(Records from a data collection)
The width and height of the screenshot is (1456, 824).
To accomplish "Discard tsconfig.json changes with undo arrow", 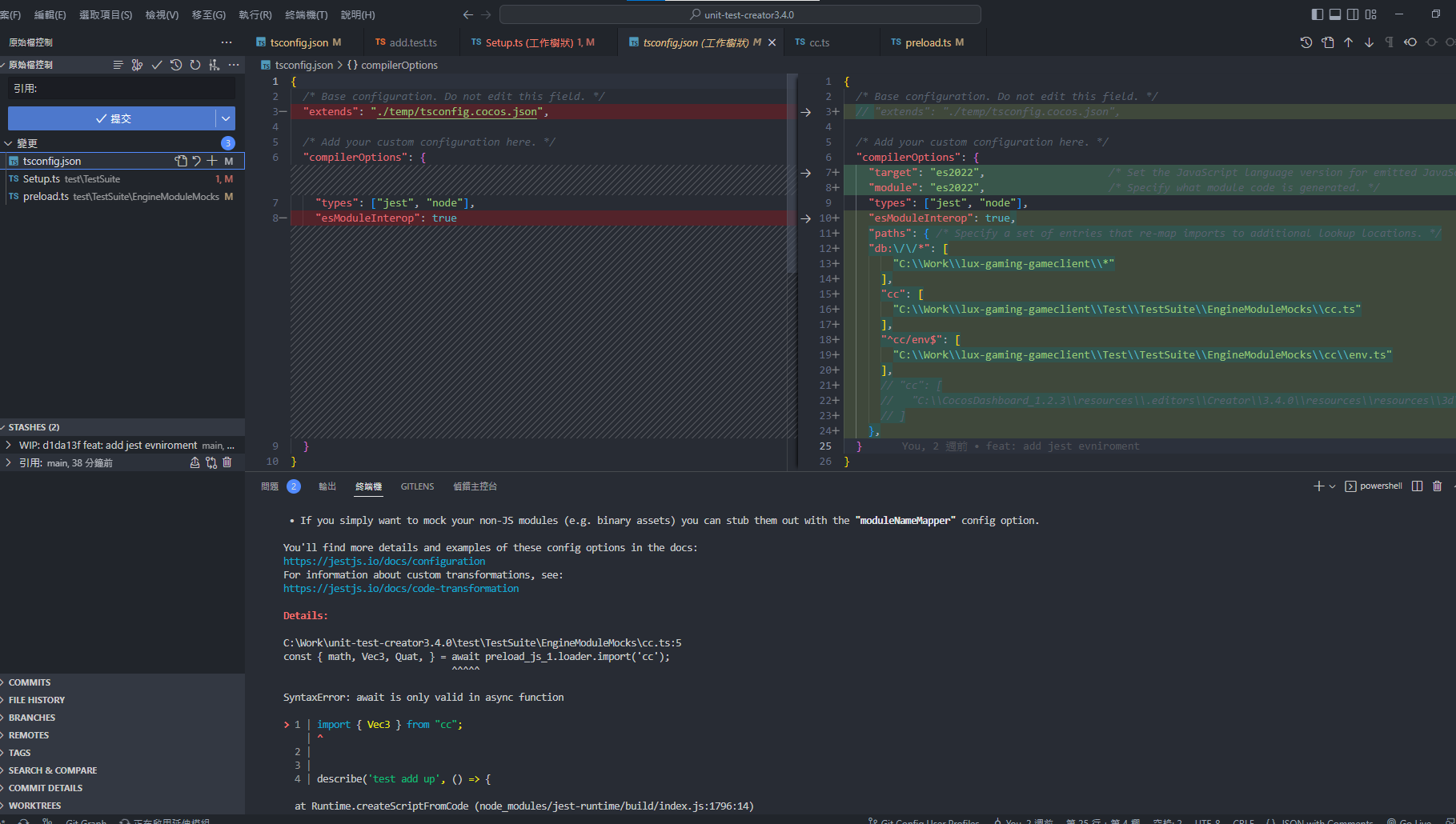I will tap(196, 161).
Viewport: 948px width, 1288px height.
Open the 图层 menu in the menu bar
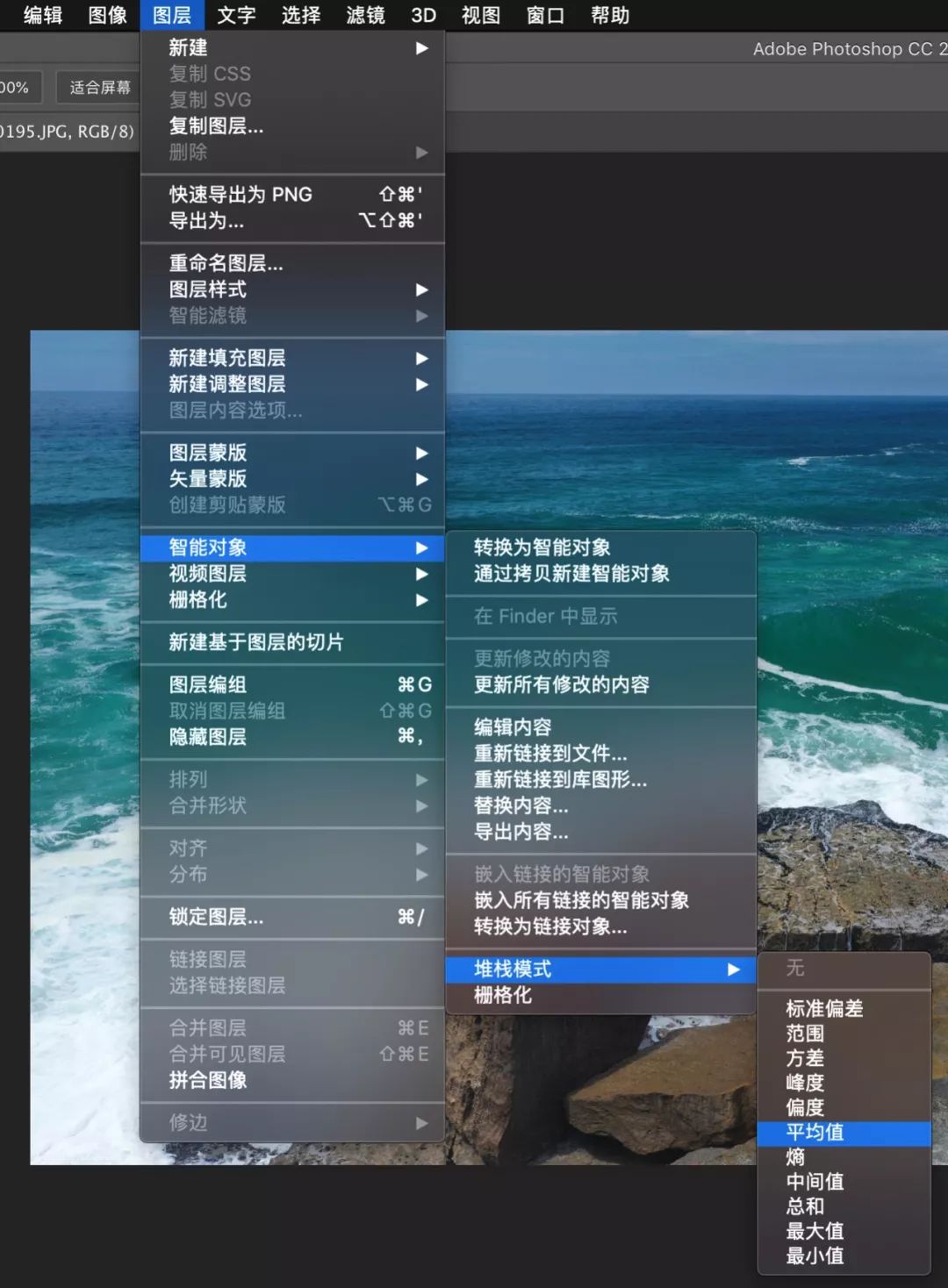[171, 15]
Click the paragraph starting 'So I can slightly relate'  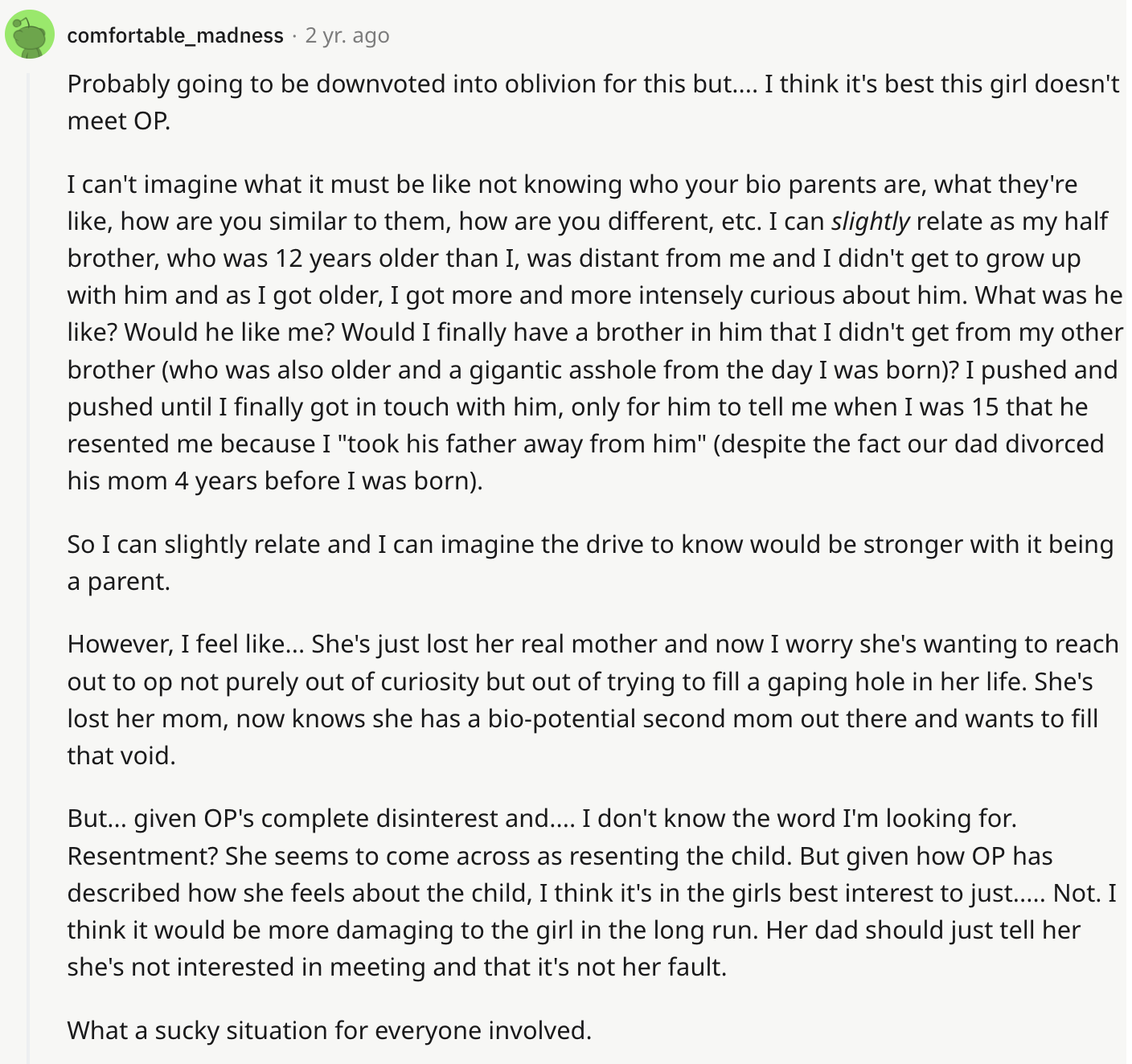point(590,563)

* **Task goal**
Please report how many lines in the records above contain the word "width", and give nothing but the number.

* **Answer section**
2